A estas alturas de la película, el montaje de «Il barbiere di Siviglia» estrenado el martes es una mirada sobre la obra bastante naif e inocente con pinceladas de absurdo salpimentadas con alguna broma de brocha gorda, todo lo más.

La lectura positiva que se puede extraer es la polémica final, con división rotunda de opiniones que recibió, tras el éxito unánime y vigoroso del reparto y del director musical, la directora de escena Mariame Clément en su salida al escenario. Tampoco nada nuevo bajo el sol. En este apartado Oviedo se instala en la normalidad lírica que caracteriza las temporadas internacionales, siempre convulsas cuando de la escena se habla. El siguiente escalón -nosotros vamos aquí con un poco de retraso- es que ocurra lo que está pasando en algunos teatros en los que se abuchean ahora las producciones más clásicas. Curioso.

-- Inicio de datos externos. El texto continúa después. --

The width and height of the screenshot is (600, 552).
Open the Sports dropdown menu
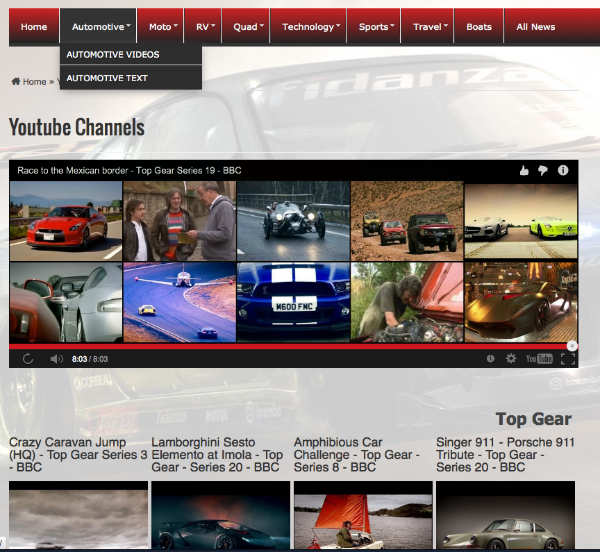377,27
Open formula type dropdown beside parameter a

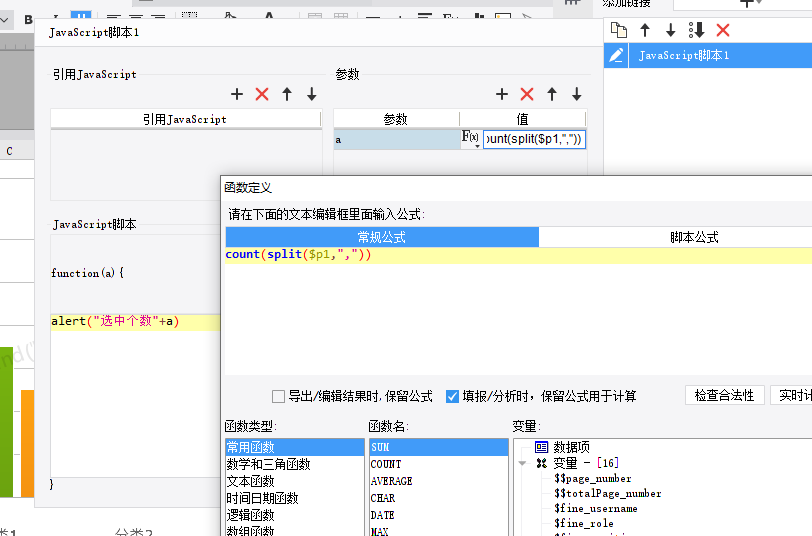[471, 140]
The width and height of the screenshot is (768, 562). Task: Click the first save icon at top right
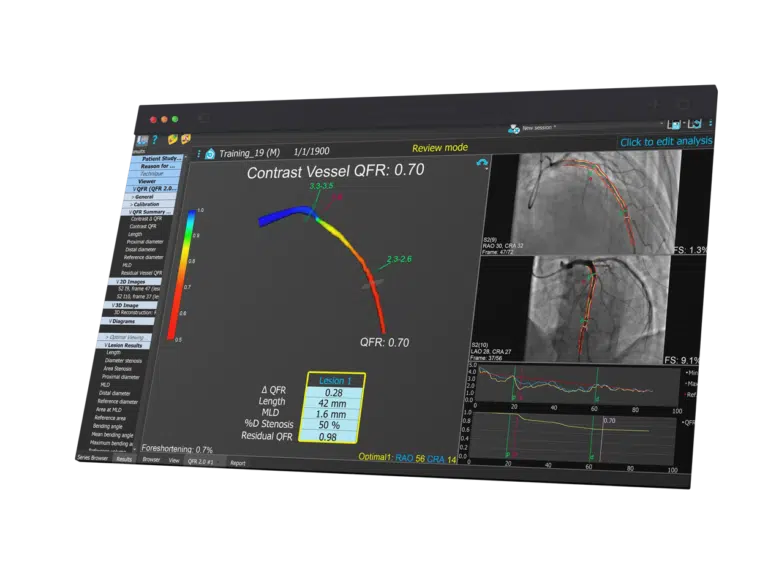pos(673,122)
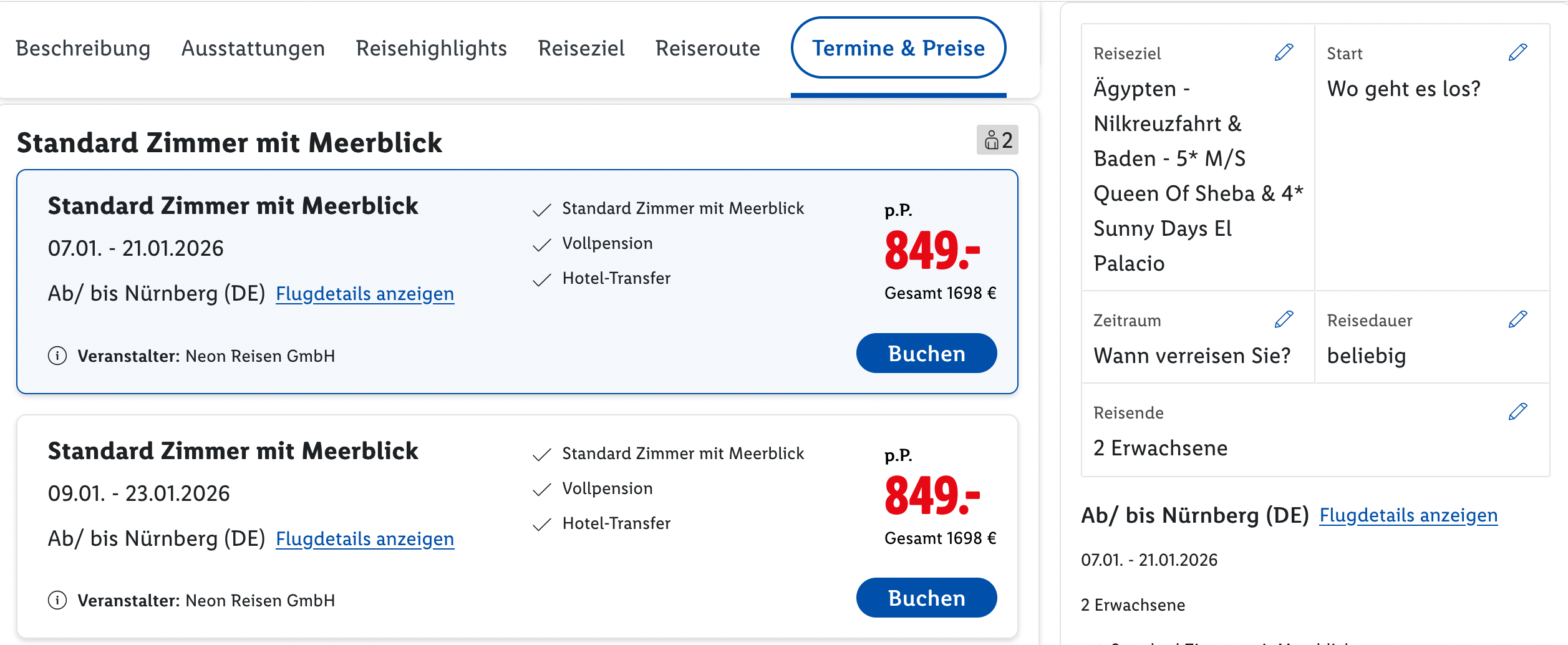Click the Start field pencil icon
The height and width of the screenshot is (645, 1568).
(1517, 52)
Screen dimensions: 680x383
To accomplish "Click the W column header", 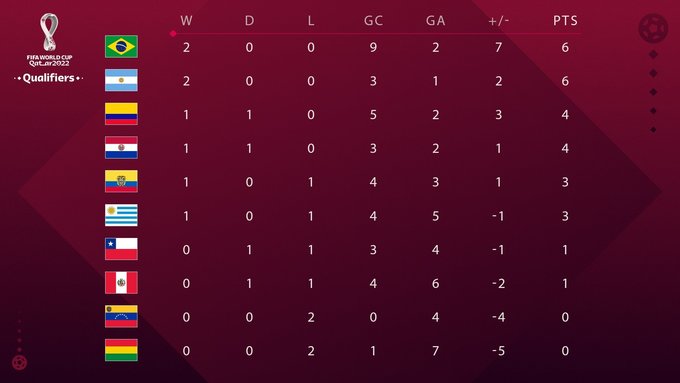I will tap(186, 21).
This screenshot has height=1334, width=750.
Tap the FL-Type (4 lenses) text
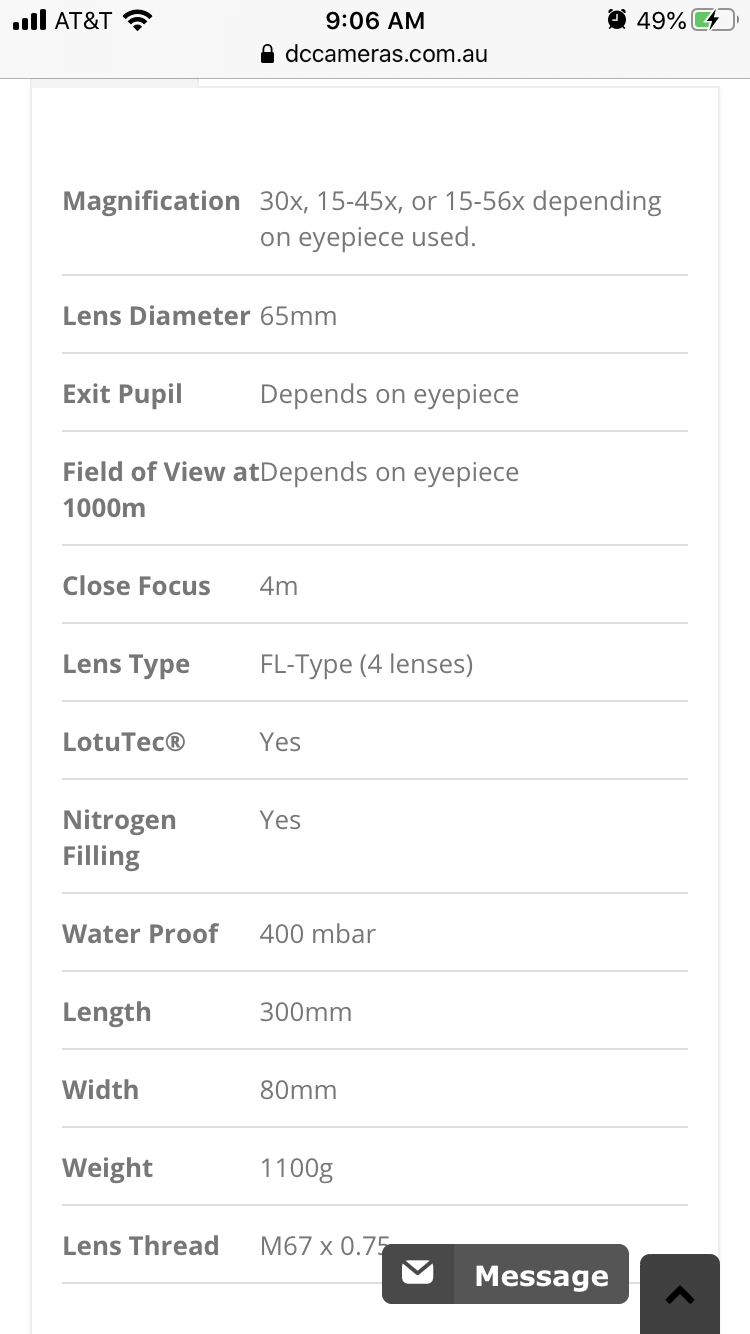(366, 665)
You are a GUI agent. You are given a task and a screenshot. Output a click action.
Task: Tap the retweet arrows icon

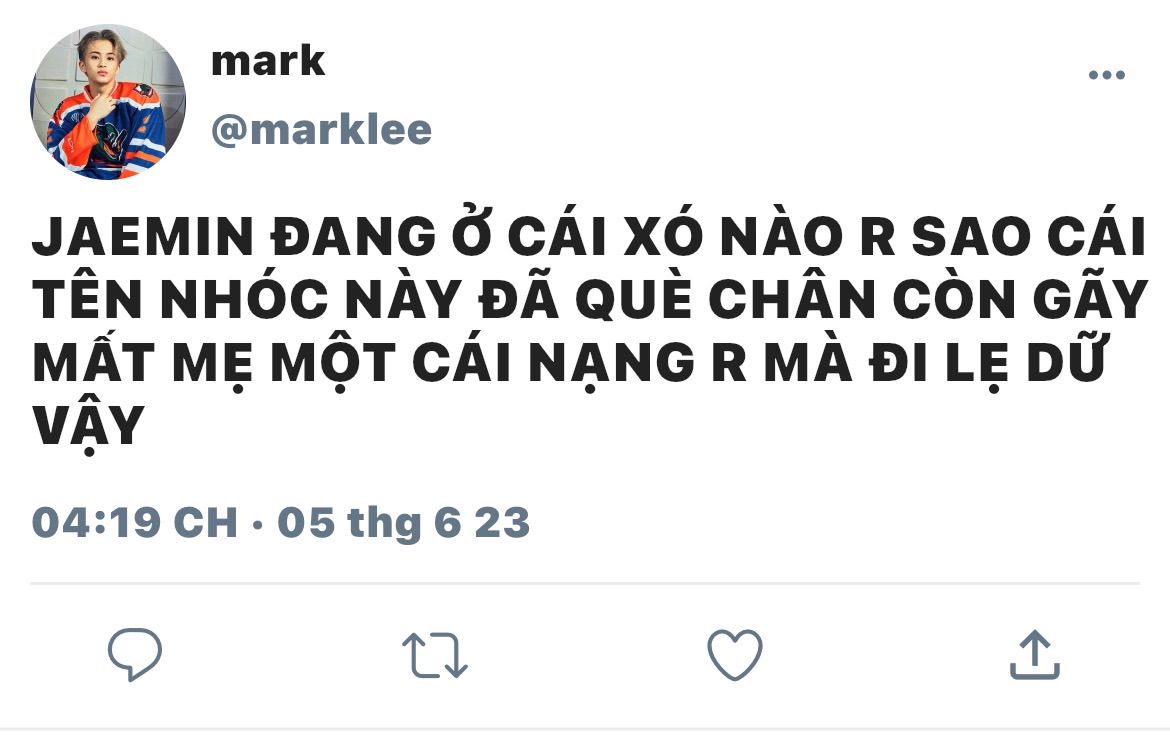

De todas formas, el batiburrillo y la traca final son el mejor indicio de un teatro vivo que, ya desde hace años, muestra un eclecticismo muy atractivo que no responde a imposiciones de nadie, de ninguna tendencia, sino que muestra con bastante espontaneidad sus reacciones. Y la libertad no es del gusto de todo el mundo. Aún recuerdo cuando se mandaba callar si alguien aplaudía y determinado sanedrín dictaba que aquello no era digno de ovación. Esto se acabó. Ahora el que quiere patear lo hace y el que ovaciona y bravea también -todos pagan su localidad y tienen idénticos derechos- en sanísimo ejercicio democrático. El éxito del martes y la trifulca son síntomas evidentes para diagnosticar la buena salud del ciclo lírico ovetense, capaz de llamar a la reflexión, de apasionar e indignar a unos y a otros. Ahí está la línea de trabajo adecuada, no en reiterar los títulos tradicionales desde una óptica uniforme. La ópera está viva como género en todo el mundo porque ha sabido arriesgar, renovarse y seguir adelante impulsada en la tradición, no viviendo únicamente de las rentas del pasado. Esto no quiere decir que, también de vez en cuando, sobre el escenario, no podamos presenciar alguna aproximación en una línea más convencional, de calidad eso sí, no las casposidades que vimos en el pasado. Aunque bien pensado, después de trece temporadas de «Barbero» representadas en el teatro siempre bajo el mismo prisma escénico -en algunos casos cercano al horror- no está nada mal que, aunque sea por una vez, se haga desde otra perspectiva. Esto no hace daño a nadie, digo yo. En fin, que estas cosas retratan y a alguno ayer se le vio -y se lo oyó- la patita, y no precisamente bien depilada.